Витязь в кошачьей шкуре (СИ) - Ракитина Ника Дмитриевна. Страница 8

Мавка их опередила. Бежала легко, стремительно. Только руки и ноги мелькали да вилась рыбачья сеть.

А у Василия дыхалка закончилась быстро. Он же не гепард! Ему бы мышей ловить в засаде, а не летать по кустам и лужам, цепляя на шерсть что придется. Он перемазался так, что готов был немедленно присесть на дороге и начать вылизываться, приводя себя в адекватный вид.

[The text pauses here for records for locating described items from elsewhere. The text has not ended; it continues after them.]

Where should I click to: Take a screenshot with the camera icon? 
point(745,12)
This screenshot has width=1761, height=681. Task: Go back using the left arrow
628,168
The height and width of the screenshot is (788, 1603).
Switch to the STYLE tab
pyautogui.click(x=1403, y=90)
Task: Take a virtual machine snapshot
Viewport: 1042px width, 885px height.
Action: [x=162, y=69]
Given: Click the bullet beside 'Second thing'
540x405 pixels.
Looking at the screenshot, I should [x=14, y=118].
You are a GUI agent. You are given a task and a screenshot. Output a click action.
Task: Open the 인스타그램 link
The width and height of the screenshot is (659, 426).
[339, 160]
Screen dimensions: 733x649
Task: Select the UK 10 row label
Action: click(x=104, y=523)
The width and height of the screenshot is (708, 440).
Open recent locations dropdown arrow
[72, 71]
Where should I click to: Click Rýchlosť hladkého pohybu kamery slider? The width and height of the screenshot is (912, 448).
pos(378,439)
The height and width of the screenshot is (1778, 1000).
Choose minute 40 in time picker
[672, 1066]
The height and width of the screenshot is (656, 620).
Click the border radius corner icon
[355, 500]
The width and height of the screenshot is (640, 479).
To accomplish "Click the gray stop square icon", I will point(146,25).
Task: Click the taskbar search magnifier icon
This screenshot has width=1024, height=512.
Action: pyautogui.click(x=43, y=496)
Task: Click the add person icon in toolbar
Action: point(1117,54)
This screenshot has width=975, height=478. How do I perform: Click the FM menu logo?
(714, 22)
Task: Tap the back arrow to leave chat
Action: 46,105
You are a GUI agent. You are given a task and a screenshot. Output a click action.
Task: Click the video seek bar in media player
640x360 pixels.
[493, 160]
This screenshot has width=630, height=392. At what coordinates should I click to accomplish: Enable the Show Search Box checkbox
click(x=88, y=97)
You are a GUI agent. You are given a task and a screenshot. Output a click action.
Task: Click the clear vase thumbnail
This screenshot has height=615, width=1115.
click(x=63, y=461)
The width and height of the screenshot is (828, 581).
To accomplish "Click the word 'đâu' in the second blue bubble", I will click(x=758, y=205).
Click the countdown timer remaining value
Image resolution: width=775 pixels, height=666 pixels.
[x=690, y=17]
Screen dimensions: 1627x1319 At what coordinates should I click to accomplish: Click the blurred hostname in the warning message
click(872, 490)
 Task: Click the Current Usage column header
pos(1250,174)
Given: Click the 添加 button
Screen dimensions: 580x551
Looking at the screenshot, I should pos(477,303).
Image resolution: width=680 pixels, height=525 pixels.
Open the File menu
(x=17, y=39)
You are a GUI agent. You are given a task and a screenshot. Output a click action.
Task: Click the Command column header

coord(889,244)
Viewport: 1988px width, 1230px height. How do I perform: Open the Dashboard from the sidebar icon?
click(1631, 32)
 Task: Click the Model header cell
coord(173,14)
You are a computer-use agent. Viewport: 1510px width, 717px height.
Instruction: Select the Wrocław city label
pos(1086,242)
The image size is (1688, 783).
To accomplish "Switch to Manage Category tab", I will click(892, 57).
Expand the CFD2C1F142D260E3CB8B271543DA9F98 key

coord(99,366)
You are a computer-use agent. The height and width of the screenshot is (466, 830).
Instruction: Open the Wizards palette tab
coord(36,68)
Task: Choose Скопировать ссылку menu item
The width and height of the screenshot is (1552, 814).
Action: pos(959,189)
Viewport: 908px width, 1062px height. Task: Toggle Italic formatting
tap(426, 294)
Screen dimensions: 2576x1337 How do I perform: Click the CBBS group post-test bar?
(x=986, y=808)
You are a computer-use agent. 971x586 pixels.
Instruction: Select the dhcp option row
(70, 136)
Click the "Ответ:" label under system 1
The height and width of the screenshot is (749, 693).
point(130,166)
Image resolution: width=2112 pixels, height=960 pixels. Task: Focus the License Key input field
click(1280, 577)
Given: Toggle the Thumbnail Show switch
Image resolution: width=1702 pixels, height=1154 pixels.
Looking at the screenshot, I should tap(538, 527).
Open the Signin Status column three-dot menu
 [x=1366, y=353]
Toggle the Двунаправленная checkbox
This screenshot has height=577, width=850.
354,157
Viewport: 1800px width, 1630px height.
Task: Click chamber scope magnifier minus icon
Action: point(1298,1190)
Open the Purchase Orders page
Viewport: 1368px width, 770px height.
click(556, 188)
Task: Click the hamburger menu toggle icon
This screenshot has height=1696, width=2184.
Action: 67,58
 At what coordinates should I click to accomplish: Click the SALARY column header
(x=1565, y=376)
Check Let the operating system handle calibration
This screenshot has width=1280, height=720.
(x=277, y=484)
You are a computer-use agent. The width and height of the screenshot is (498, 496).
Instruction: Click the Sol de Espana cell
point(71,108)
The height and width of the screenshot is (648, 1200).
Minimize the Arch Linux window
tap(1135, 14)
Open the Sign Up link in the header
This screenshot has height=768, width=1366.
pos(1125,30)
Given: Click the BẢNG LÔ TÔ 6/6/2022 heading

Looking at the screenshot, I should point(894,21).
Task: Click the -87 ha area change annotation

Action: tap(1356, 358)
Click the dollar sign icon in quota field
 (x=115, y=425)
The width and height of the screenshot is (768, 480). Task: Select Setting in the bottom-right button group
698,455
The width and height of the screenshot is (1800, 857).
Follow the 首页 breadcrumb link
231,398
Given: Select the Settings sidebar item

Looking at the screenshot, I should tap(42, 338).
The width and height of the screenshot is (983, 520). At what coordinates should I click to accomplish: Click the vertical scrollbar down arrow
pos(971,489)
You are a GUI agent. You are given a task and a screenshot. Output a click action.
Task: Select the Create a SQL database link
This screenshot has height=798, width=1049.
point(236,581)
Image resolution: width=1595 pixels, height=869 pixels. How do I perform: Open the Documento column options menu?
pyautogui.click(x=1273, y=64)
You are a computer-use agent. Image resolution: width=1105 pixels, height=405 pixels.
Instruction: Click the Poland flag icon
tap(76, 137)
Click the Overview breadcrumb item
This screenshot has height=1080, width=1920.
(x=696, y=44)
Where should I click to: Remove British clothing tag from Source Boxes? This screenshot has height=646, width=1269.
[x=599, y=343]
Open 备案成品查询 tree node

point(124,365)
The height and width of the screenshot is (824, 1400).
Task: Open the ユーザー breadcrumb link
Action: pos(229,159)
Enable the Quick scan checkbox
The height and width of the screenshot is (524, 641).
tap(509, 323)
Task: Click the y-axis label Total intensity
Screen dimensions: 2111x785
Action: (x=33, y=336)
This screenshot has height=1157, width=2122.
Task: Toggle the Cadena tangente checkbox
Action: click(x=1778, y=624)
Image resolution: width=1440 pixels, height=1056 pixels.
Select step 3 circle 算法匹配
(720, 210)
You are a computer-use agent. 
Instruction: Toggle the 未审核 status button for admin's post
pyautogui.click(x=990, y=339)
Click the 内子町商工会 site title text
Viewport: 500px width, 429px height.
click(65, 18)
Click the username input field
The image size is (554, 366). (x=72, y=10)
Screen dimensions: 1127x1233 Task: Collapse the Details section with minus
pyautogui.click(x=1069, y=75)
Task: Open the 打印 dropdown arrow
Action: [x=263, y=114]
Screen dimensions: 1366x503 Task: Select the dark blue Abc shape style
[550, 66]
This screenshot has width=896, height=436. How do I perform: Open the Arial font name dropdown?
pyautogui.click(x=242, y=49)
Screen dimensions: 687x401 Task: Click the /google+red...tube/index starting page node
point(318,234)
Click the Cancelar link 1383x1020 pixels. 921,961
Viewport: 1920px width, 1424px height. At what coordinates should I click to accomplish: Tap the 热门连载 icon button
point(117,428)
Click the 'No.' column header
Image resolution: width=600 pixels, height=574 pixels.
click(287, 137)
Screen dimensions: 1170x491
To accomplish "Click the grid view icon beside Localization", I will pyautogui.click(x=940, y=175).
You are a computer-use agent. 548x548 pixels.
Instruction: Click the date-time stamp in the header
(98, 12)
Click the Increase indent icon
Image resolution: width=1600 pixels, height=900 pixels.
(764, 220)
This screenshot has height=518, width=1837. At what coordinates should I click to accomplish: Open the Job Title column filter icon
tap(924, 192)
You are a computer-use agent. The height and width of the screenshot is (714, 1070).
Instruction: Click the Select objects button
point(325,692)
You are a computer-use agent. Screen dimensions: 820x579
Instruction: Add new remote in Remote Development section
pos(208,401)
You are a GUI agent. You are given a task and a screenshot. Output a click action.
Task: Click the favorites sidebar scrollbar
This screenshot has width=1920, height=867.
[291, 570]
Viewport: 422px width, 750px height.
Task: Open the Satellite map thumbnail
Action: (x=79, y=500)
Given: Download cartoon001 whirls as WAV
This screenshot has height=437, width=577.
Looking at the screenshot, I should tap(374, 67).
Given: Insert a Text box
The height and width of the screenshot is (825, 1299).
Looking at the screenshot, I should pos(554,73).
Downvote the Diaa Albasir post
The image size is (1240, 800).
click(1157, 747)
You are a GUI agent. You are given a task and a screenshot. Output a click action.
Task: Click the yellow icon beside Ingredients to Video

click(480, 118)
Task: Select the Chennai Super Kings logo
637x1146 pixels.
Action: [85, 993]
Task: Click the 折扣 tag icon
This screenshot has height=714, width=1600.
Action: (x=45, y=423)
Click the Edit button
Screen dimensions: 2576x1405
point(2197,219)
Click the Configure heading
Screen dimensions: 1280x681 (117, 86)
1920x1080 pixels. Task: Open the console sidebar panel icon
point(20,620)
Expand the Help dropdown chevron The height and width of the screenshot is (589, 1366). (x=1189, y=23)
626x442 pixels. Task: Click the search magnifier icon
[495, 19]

Но вдруг оказалось, что никакой дороги и не видно. Что вокруг глухо и влажно, точно мир завернули в мокрое одеяло. И только мечутся густые белые пряди тумана, норовят обвить ноги и хвост, поднимаются выше головы. И вязнут все звуки. Слышно только падение глухих тяжелых капель — или влажное шмяканье копыт по сырой земле?

Крики:

— Отпусти! Отпусти!

И детский плач.

Луша возникла рядом совершенно внезапно. Василий скорей ощутил ее присутствие, чем увидел. Ну разве что ноги, заляпанные глиной до колен. Похоже, она несколько раз упала по дороге.

Луша загородила зловещему туману путь, распахнув руки:

— Отпусти мальца!

В ответ послышалось вроде как насмешливое ржание. И померещились в тумане снежные копыта, готовые обрушиться на голову отчаянному, но не слишком умному храбрецу. Вот только горящей избы не хватало.

И тут баюн услыхал решительный голос:

— Вася! Пой!!!

Придет серенький волчок

И утащит кабачок! — провыл Василий свое коронное.

Ничего умнее ему в тот миг в голову не пришло. Но глупая колыбельная сработала!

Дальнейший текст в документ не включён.